The PSM estimates presented in Table 7 are similar in qualitative and quantitative terms to the OLS estimates (in Table 4). Individuals enjoy a positive wage premium from both the intermediate (5%) and advanced (10%) command of a foreign language.

Table 7 PSM estimates of the wage premium from language skills.

8 Conclusions

The analysis presented above shows that, in general, FLS yield a positive wage premium to Poles. Yet, the size of this premium is strongly differentiated by the language. In Poland, a high wage premium can be obtained from the advanced command of Spanish, French, and Italian (32%, 22%, and 15%, respectively), which is most likely due to the fact that the supply of individuals fluent in these languages is low when compared to demand. There are many individuals fluent in English or German in Poland and, presumably, this is why the wage premium is relatively modest with respect to these two languages (11% and 12%, respectively). Fluency in Russian, on the other hand, is not rewarded at all on the Polish labour market. This is likely due to the small demand in relation to the supply.

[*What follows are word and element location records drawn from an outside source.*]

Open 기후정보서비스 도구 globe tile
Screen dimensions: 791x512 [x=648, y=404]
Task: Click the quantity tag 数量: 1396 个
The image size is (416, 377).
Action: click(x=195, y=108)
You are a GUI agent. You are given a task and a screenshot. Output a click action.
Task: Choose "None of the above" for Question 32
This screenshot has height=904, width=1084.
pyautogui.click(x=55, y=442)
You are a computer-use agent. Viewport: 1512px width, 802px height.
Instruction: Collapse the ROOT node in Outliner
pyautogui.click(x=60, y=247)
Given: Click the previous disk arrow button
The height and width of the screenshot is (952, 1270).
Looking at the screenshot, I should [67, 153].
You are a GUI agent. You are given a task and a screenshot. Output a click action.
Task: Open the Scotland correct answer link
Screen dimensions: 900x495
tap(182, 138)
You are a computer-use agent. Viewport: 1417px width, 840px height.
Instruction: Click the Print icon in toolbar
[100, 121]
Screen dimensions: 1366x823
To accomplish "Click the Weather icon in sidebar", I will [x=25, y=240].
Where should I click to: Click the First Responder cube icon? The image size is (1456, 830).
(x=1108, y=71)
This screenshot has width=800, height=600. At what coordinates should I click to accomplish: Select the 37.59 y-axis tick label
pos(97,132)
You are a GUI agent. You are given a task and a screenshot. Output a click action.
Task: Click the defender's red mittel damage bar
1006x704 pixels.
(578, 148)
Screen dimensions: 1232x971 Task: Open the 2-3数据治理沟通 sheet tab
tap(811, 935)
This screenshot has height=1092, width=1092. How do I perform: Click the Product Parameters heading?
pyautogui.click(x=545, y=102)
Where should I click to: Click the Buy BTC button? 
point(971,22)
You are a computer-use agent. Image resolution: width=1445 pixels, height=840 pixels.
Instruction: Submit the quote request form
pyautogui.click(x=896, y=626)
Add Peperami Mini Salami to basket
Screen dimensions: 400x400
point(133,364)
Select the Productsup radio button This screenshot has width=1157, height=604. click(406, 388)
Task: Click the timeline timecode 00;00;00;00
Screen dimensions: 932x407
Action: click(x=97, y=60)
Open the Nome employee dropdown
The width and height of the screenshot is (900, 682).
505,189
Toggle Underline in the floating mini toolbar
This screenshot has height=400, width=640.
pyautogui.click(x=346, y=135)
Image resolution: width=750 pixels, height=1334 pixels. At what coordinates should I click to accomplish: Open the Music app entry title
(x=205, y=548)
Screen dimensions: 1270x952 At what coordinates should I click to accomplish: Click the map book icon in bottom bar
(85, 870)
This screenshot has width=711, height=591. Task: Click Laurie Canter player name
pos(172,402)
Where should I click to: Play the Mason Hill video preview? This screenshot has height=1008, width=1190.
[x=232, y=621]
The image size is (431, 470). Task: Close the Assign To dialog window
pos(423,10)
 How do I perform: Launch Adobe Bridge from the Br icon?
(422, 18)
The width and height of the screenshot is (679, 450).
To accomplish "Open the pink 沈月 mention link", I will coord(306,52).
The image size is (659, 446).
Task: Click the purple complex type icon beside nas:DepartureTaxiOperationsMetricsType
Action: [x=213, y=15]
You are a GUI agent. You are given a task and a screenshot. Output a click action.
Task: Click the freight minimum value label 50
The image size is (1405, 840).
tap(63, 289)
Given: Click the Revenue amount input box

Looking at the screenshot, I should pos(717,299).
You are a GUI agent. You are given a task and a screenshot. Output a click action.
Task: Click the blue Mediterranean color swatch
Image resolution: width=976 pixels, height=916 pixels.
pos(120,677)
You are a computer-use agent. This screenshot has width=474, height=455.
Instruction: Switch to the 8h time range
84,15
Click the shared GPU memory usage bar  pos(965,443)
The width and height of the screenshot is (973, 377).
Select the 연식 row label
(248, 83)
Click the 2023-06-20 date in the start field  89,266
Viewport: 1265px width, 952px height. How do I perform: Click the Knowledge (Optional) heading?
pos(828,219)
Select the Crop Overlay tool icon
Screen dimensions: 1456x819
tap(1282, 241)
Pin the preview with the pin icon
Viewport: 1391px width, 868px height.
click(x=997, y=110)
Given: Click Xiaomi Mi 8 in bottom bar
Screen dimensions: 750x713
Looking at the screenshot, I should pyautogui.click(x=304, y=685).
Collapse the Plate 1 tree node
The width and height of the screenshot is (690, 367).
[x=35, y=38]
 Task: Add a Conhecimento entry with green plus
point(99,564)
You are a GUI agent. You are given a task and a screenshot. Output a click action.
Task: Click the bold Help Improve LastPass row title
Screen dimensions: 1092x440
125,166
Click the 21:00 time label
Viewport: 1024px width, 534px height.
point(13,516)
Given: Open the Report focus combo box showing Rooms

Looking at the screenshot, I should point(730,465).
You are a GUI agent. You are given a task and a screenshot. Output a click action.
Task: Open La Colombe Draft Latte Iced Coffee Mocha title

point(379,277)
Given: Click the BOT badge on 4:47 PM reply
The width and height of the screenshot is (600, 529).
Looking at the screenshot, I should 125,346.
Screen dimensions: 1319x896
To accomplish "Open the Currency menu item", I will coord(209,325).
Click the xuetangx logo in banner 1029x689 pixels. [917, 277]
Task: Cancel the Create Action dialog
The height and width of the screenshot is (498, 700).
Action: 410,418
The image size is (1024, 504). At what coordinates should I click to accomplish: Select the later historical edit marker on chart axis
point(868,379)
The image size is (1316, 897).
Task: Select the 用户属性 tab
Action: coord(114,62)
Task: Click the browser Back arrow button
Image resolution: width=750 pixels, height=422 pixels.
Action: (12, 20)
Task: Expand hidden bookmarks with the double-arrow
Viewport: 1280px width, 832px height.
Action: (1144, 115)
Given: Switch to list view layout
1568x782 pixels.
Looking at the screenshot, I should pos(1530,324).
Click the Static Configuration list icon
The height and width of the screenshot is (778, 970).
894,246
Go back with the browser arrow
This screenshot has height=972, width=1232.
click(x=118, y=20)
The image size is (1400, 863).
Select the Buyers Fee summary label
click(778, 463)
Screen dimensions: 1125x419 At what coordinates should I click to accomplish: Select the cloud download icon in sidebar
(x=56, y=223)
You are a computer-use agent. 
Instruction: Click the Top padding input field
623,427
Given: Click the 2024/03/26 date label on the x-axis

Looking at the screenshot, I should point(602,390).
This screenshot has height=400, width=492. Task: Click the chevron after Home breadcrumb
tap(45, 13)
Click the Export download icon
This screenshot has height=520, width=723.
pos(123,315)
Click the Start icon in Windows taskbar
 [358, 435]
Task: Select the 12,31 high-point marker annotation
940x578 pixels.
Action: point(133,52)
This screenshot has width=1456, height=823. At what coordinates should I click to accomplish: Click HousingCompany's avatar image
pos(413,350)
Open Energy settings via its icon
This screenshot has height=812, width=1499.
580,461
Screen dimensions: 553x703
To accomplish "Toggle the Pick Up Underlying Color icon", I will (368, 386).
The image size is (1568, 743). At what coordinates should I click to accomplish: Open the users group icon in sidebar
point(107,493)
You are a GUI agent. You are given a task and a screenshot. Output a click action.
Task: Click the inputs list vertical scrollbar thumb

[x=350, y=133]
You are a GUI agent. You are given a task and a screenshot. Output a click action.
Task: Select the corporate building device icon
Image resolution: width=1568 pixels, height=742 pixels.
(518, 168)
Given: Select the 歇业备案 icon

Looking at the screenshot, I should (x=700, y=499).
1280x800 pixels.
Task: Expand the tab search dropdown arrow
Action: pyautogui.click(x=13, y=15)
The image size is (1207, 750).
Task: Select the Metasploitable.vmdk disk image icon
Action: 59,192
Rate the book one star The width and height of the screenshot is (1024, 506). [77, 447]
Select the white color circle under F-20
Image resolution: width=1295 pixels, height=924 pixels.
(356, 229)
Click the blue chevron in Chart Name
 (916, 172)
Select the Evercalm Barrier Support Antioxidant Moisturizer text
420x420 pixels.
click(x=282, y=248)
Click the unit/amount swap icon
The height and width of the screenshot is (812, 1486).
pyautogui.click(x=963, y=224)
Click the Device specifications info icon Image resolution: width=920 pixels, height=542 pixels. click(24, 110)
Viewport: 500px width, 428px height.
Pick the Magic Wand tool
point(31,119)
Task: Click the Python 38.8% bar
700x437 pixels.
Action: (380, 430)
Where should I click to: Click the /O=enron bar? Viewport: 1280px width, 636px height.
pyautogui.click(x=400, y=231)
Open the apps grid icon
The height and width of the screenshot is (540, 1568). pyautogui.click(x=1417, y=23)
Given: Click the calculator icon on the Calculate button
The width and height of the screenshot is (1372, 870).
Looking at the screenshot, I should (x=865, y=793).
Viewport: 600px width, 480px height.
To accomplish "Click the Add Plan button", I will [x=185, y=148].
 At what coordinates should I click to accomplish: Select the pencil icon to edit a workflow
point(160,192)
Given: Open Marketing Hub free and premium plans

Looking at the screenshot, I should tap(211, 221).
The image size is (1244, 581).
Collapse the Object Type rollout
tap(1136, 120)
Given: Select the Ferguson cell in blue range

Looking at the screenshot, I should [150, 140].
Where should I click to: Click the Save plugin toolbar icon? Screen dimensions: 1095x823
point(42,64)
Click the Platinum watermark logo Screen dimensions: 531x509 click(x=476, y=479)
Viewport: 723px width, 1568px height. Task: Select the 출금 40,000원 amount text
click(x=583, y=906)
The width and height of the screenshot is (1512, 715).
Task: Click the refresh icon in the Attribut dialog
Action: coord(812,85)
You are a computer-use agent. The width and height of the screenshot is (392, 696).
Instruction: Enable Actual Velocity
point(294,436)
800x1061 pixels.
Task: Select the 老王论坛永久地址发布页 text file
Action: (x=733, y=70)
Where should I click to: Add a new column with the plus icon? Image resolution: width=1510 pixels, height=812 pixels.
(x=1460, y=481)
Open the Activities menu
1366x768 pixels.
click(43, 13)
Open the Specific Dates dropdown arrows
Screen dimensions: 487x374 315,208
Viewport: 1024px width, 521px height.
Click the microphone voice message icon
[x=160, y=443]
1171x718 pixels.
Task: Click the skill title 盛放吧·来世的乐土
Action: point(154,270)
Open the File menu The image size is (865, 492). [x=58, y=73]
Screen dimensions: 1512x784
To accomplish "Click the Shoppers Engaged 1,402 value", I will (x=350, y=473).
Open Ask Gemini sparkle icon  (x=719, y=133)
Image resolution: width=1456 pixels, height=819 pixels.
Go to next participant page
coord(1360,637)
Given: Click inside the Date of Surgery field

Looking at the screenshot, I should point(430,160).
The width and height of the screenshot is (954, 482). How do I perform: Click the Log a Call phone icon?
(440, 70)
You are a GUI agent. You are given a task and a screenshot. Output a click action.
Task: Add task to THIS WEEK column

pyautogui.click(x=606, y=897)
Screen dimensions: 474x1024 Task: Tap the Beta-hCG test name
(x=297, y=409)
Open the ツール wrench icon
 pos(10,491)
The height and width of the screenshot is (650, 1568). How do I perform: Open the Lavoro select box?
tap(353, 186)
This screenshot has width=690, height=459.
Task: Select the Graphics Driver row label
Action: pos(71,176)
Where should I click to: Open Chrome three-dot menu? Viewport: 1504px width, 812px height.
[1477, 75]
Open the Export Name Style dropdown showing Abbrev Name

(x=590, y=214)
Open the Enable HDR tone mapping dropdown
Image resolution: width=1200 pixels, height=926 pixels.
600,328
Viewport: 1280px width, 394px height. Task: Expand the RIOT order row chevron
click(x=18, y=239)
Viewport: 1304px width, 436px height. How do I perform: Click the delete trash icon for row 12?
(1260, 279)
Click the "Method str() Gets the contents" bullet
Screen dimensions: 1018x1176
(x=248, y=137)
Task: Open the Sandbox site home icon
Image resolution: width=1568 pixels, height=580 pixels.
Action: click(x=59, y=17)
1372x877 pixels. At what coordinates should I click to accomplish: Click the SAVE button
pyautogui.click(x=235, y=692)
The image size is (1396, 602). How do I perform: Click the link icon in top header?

From a theoretical point of view, these findings may be interpreted using two alternative approaches. According to the human capital theory, the positive correlation between FLS and earnings may result from the higher productivity of individuals proficient in foreign languages, which is rewarded by the employers demanding these skills. The alternative explanation is based on the signalling hypothesis: proficiency in foreign languages may be a signal of higher abilities and, thus, employers may pay higher wages to individuals with high FLS skills in order to employ those most able, even if FLS are not necessary at work. As my methodology does not allow us to identify the casual effect of learning foreign languages, I cannot claim that FLS have an impact on productivity. Nevertheless, individuals who invest in their language skills can expect to earn higher wages in the future, either due to higher productivity or due to signalling higher abilities. However, in order to assess whether it worth investing in FLS, one would need to compare the total wage gains to the total cost of this investment.

Obviously, my results are subject to a number of limitations. First, both the level of FLS and the amount of earnings are declared by respondents; consequently, they may be subject to various sources of measurement error, such as misreporting or misclassification. Second, I do not claim to identify a causal effect of learning foreign languages by Poles. My results are rather descriptive in the sense that they show a positive correlation between FLS and earnings. Most likely, the results are biased due to unobservable heterogeneity, as neither OLS nor PSM estimation allows for the elimination of this kind of bias completely.